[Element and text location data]
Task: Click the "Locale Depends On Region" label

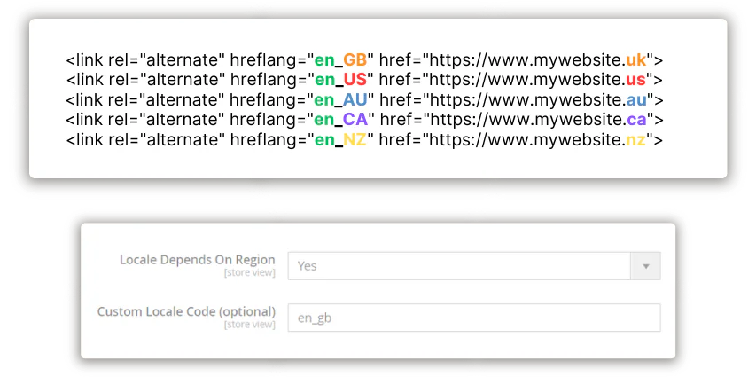Action: point(197,259)
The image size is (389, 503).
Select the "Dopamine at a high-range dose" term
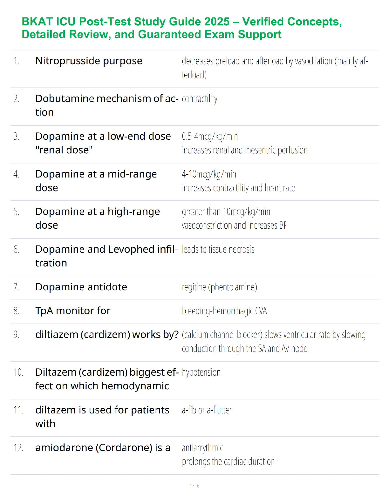pyautogui.click(x=98, y=218)

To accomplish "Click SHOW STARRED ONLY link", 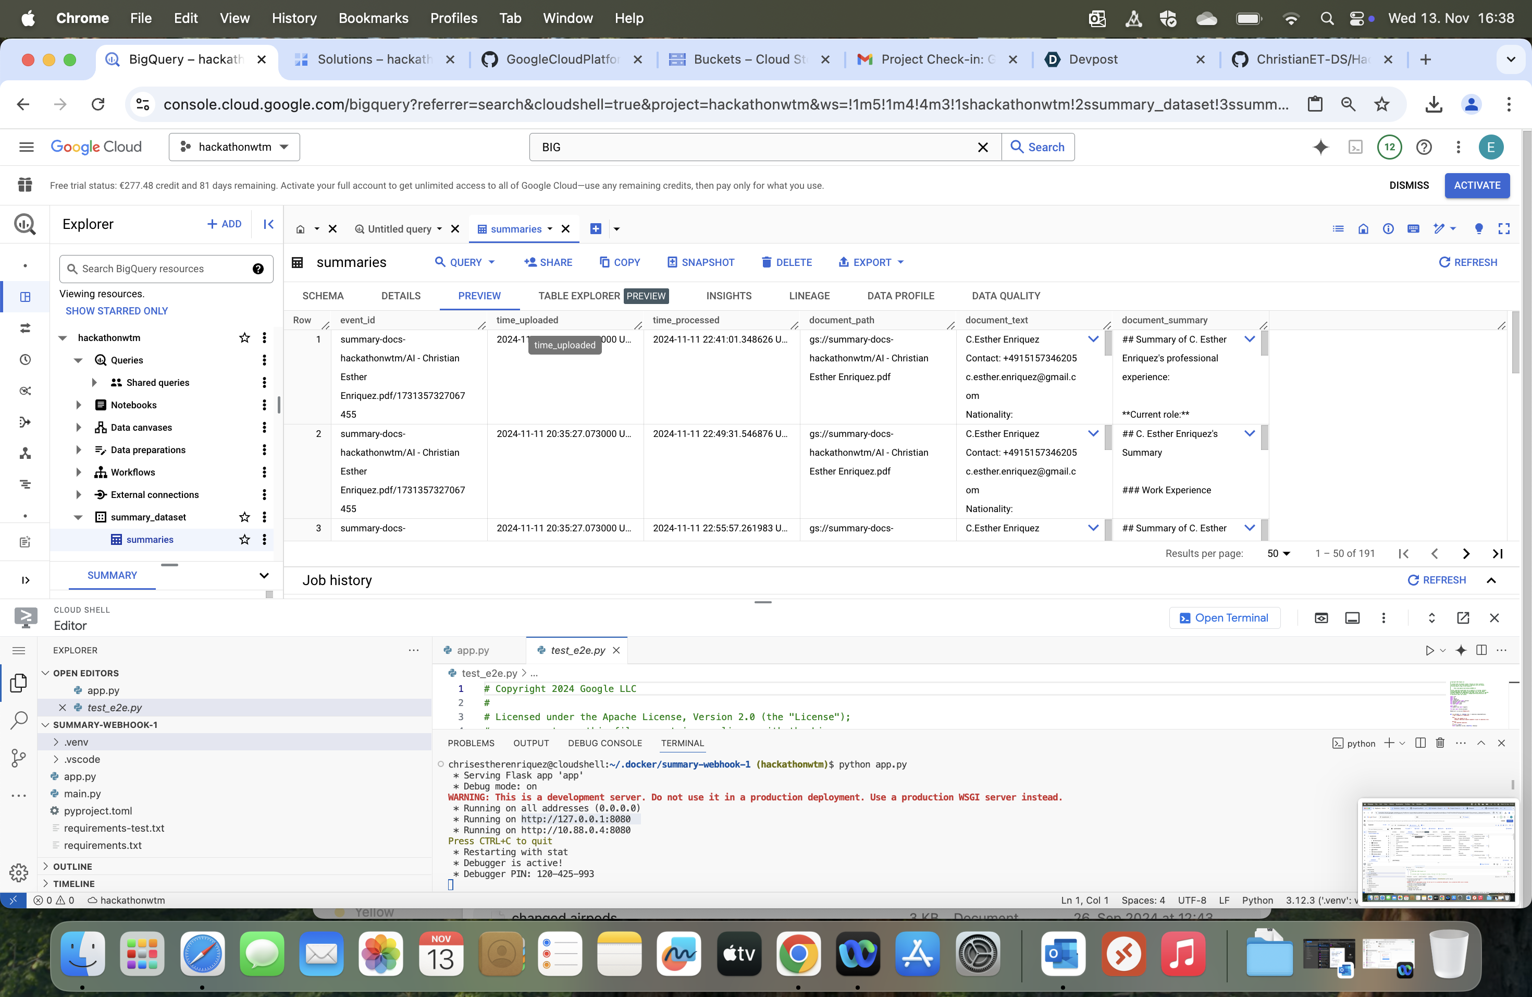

Goal of the exercise:
Copy out all of the items above word for word, leaving out the pictures.

Result:
Task: Click the "Locale Depends On Region" label

Action: point(197,259)
The image size is (389, 503).
Select the "Dopamine at a high-range dose" term
pyautogui.click(x=98, y=218)

To accomplish "Click SHOW STARRED ONLY link", 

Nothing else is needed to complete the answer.